Why Writing Your Own Search Engine Is Hard

iamelgringo · on Dec 25, 2010

Search is a gold mine, and I don't understand why there aren't more people diving in to building niche search engines. Sure you can't really compete with Google on size, but there's a lot of nooks and crannies online where you can pick up valuable search traffic around the edges.

At least, that's why I'm working on a search engine for financial news at http://Newsley.com/search. (We're focused on building the crawlers and the index right now. Search is _very_ alpha).

After reading this article, I feel validated for a bunch of the decisions that I've been making. I've been running on EC2, but their disk IO is slow as molasses. So, I'm starting to build servers and throw them in my garage. I'll be migrating to garage servers in the next few months. Pretty much everyone I talk to thinks running servers in your garage is a terrible idea, but I can't think of any way else to do this cheaper and still have control over my hardware. It's nice to read that I'm not crazy for thinking this.

It was also great to read that on early search engines, the bulk of the work is done by small teams. Being the only dev, at times I think I'm a bit crazy for trying to boostrap a search startup. Again, it was nice to read that it's not all that crazy to try and do it on my own.

ljlolel · on Dec 25, 2010

She specifically says to go with slow disk I/O (not in-memory indices) because the most important thing is not to have to deal with failing servers.

This was written in 2004, and the equivalent statement would be that you should not deal with maintaining physical servers but have the cloud handle it so you can focus on algorithms/parallelism/runtime.

Also, unrelated to what you wrote, this is 2004, and statements like "people search for words not phrases" are frankly no longer true. Average query length is way up (even before google suggest and instant) and people have been searching for phrases more and more since 2004.

She's completely right, but if she were to rewrite this today, in 2010, it would be an even longer article. A single-word search engine would not return acceptable results.

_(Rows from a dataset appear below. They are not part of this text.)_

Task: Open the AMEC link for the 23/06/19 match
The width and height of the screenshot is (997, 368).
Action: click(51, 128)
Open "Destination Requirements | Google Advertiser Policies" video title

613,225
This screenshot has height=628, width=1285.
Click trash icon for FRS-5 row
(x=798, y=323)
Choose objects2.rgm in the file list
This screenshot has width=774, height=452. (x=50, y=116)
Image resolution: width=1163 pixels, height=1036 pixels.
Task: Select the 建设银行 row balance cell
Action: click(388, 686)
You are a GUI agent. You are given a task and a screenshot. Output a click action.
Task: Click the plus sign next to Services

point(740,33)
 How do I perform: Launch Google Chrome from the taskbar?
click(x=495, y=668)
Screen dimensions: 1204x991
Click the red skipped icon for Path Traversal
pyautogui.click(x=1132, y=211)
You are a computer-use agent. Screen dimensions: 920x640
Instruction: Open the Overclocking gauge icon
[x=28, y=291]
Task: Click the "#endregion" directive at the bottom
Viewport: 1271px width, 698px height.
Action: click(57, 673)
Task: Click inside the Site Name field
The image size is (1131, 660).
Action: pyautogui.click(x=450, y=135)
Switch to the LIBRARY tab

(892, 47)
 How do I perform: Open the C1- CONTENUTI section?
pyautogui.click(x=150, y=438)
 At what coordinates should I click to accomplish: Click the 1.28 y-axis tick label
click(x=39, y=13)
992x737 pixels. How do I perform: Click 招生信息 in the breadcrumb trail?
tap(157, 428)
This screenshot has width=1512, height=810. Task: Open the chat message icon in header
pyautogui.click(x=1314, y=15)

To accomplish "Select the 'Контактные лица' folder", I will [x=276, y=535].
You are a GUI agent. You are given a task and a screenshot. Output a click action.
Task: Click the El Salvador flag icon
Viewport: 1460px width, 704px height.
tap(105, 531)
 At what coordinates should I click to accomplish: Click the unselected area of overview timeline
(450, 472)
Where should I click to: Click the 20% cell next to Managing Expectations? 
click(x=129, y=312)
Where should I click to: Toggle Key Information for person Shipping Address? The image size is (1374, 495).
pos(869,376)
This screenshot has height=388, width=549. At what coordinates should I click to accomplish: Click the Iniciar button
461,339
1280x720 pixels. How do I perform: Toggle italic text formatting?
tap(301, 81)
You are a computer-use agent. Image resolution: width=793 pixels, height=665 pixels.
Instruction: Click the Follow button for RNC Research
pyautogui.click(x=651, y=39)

iamelgringo · on Dec 25, 2010

re: Cloud Srorage vs Garage data center

Elastic Block is NAS . This is why Elastic Block storage is two to three orders of magnitude slower than SSD attached to a server in your garage. 1 EC2 compute unit is analagous to a 1.6 Ghz 2005 Opteron, or performance wise it's similar to a fast Atom processor. I can build a 4 core server with 8 Gigs of RAM and 120GB of SSD and 2 TB of spinning disk for around $600. SSD latencies are low enough that they can be thought of as slow local memory.

So, for the cost of a 3 to 4 months of medium / large instance EC2 instances, you can have roughly 8 times the processing power and 2 orders of magnitude more local memory/SSD.

By setting up a couple of cheap servers in my garage, I can get as much processing power as 20 to 30 EC2 instances. That means I can spend a lot more time worrying about coding and less worrying about SysOps.

re: single word search

You are absolutely right. As I said, our search is very much in alpha right now, and I

really haven't spent much time at all on it.

Yrlec · on Dec 25, 2010

Have you looked into 80legs.com? It seems like a good service to use if you want to start your own niche search engine (I'm not affiliated with them, just curious).

iamelgringo · on Dec 25, 2010

I have. They provide crawlers . We have a curated set of news feeds that we scrape and index. It doesn't really fit what we want to do.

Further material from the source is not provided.